Exercise task
In the article on the album I Feel Good!, which label released it in the US?

Selection

Studio album by John Lee Hooker
- Released: 1970
- Recorded: October 1969
- Studio: Paris, France
- Genre: Blues
- Length: 39:57
- Label: Carson; Jewel;

John Lee Hooker chronology
| If You Miss 'Im...I Got 'Im (1969) | I Feel Good! (1970) | I Wanna Dance All Night (1970) |

= I Feel Good! =

1970 studio album by John Lee Hooker

I Feel Good! is a studio album by American blues musician John Lee Hooker. It was originally released in 1970 through Carson in France, before being released in the US via Jewel Records in 1971. The recording sessions took place in Paris in October 1969.

Data lines
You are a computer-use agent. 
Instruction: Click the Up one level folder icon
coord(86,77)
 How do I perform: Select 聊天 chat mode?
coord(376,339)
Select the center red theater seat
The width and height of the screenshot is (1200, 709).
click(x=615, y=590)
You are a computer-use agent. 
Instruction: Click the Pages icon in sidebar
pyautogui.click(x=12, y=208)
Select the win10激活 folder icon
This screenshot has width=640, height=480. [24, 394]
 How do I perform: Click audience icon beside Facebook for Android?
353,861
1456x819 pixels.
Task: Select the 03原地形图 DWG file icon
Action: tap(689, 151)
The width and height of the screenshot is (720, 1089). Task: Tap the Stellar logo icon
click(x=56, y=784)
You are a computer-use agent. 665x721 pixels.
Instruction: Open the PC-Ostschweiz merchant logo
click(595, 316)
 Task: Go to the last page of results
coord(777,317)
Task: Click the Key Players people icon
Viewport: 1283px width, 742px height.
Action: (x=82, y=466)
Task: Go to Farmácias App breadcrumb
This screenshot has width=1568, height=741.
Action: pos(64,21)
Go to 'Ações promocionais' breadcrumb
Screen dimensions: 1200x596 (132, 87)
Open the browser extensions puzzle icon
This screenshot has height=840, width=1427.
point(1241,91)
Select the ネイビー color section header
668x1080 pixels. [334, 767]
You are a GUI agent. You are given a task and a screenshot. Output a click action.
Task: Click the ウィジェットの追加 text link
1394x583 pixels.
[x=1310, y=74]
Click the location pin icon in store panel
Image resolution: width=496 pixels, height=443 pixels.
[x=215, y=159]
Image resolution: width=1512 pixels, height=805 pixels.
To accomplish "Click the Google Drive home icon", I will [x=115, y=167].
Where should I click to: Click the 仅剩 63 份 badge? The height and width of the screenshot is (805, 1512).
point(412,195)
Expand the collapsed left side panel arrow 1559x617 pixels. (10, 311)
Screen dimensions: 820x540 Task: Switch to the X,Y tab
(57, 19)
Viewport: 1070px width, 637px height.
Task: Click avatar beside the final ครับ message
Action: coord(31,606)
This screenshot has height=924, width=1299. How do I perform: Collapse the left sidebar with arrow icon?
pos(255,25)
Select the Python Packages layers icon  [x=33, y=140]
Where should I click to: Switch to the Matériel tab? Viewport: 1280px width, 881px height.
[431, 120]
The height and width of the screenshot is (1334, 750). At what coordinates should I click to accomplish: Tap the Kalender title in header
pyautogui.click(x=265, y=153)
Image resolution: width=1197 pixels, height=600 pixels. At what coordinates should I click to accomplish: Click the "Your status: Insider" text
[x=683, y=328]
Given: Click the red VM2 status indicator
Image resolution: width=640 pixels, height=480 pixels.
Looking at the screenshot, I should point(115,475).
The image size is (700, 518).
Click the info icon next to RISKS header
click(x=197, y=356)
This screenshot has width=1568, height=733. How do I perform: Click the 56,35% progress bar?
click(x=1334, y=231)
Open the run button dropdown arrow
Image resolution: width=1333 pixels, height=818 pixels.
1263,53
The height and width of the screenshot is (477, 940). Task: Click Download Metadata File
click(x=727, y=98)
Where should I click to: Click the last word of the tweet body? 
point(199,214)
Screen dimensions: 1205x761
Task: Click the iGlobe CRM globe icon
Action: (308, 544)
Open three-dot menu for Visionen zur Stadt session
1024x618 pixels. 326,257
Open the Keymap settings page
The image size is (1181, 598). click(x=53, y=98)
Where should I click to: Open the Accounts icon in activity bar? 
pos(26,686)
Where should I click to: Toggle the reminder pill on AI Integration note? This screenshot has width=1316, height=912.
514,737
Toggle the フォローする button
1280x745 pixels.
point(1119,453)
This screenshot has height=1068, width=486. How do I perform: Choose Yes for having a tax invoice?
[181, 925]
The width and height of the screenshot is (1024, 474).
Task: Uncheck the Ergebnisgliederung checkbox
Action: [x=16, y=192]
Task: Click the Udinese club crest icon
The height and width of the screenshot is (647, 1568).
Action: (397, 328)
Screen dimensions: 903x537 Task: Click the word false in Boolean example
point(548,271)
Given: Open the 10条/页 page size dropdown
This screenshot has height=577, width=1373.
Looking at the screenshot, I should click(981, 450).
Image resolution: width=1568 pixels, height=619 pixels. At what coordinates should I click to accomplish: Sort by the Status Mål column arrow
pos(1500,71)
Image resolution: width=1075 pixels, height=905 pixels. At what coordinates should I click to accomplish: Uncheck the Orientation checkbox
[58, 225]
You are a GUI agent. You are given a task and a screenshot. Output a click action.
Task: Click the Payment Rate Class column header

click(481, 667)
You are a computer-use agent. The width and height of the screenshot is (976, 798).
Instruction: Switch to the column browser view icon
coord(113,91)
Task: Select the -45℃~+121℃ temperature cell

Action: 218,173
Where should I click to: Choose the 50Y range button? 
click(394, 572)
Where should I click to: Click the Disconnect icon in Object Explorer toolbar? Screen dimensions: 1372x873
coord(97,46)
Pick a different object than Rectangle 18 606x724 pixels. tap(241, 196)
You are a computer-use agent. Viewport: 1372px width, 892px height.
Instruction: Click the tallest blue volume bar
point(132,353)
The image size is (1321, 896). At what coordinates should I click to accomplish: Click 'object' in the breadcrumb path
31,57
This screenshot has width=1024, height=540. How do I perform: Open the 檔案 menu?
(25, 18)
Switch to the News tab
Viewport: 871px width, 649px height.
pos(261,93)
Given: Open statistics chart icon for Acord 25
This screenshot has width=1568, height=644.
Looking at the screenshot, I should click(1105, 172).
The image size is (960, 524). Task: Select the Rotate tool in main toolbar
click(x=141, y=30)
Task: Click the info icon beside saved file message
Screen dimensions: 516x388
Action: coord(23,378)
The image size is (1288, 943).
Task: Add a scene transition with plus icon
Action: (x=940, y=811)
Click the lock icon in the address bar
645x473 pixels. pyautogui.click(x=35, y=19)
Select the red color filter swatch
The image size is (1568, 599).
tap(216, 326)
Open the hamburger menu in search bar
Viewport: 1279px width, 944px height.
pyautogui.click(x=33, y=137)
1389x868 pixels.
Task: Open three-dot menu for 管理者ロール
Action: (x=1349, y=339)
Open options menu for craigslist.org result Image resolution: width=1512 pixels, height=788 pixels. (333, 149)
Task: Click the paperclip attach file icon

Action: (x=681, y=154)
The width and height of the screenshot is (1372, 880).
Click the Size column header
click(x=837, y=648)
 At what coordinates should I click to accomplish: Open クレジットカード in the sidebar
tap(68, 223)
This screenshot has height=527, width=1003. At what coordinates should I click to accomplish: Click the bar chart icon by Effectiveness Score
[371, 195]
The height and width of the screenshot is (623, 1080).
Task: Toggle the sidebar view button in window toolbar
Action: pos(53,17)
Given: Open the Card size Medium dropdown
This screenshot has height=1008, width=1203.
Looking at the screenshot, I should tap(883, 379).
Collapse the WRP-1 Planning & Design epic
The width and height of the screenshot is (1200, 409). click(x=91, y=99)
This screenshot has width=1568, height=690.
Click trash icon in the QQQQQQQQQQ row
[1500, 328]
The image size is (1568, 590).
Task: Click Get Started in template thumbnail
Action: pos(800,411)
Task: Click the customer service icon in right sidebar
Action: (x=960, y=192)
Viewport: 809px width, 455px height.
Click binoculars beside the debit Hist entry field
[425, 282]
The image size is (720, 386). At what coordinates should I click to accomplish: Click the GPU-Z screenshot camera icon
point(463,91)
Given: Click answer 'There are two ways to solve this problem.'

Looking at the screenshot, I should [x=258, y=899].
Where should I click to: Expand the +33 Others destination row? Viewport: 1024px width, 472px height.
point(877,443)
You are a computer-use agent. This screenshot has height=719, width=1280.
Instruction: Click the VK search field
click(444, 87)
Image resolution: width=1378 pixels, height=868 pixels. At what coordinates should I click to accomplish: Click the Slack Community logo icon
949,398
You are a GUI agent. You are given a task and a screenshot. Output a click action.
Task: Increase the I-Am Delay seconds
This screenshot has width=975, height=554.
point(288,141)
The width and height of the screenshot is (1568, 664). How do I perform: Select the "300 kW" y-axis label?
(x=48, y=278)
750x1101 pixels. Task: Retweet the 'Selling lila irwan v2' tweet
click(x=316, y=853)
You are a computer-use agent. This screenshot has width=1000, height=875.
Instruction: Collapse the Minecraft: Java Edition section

Correct result
Jewel Records